DL is the creation of a direct line-of-sight to the larynx using a rigid blade. The two primary structures that must be manipulated in order to directly expose the larynx are the tongue and the epiglottis. Anatomic variables that can affect laryngoscopic exposure include mouth opening, dentition, and cervical spine positioning.

DL is fundamentally dependent on the quality of illumination and the operator’s visual acuity. Proper positioning, a stepwise approach to tongue and epiglottis control, and an overall understanding of mechanics are required for procedural success.

Straight laryngoscopy blades displace a smaller amount of tissue than do curved blades. They are best used with a paraglossal approach, keeping the proximal portion of the blade in the right corner of the mouth, and not impacting on the central dental arch or teeth. The small flange size of most straight blades does not allow sweeping of the tongue. The epiglottis is elevated directly with the tip of the blade. Tube delivery should be from the extreme right side of the mouth, avoiding the barrel of the blade, which would block the line-of-sight. The Miller design, created in 1941, is the most common of the straight blades. It has a small flange height and a flattened D-shaped barrel. Straight blades are commonly used in infants and children who tend to have a relatively small displacement space. Because of the very small tube size relative to the blade lumen size, tube delivery with straight blades is easier in children compared to adults.

In 1943, Macintosh observed that direct visualization of the larynx could sometimes be obtained with a Boyle-Davis mouth gag, an instrument commonly used by otolaryngologists. Its curved laryngoscope blade design has a natural fit against the curvature of the tongue. It lifts the epiglottis by indirect pressure on the hyoepiglottic ligament at the base of the vallecula.

Intubation via DL can be broken down into three components: (1) epiglottoscopy; (2) laryngeal exposure; and (3) tube delivery.
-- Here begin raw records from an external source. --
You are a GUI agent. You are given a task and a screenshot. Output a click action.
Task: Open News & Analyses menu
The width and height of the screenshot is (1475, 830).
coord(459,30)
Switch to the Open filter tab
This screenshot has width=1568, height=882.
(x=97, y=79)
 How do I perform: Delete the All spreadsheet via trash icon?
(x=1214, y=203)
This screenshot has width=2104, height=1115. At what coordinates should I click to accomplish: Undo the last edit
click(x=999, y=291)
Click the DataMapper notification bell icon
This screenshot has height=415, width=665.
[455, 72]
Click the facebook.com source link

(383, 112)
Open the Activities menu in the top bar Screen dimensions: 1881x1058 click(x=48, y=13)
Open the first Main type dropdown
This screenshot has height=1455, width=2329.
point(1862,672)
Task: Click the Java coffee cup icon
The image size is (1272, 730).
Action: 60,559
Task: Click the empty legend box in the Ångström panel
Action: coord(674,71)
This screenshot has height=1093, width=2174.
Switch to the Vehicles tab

The epiglottis is roughly halfway between the tongue and the glottic opening. Unlike any other laryngeal landmark, it has a horizontally oriented edge. Head positioning, specifically elevation of the head until the ear and sternal notch are aligned, and keeping the face plane parallel to the ceiling, are critical to avoid pivoting the tongue base and epiglottis against the hypopharyngeal posterior wall. Atlantooccipital extension impedes epiglottis elevation, narrows the space for laryngeal exposure, and prevents maximal mouth opening. In a supine orientation, head-elevated positioning is fundamental for the mechanics of laryngoscopy and vital for proper preoxygenation and passive apneic oxygenation, since it reduces alveolar collapse and improves functional residual capacity (FRC). The most useful mechanism of improving laryngeal view, after the epiglottis has been identified, is for the operator to apply direct pressure on the larynx. This bimanual laryngoscopy technique pushes the larynx down into the operator’s line-of-sight. When using a curved blade, bimanual manipulation also optimizes the tip position in the vallecula and more effectively transmits force to the hyoepiglottic ligament. A second technique to improve the view after epiglottis identification, is to increase head elevation. This improves mouth opening, shortens the distance to the glottis, and aligns the laryngoscopic view and cervical trachea with the natural forward inclination of the thoracic trachea.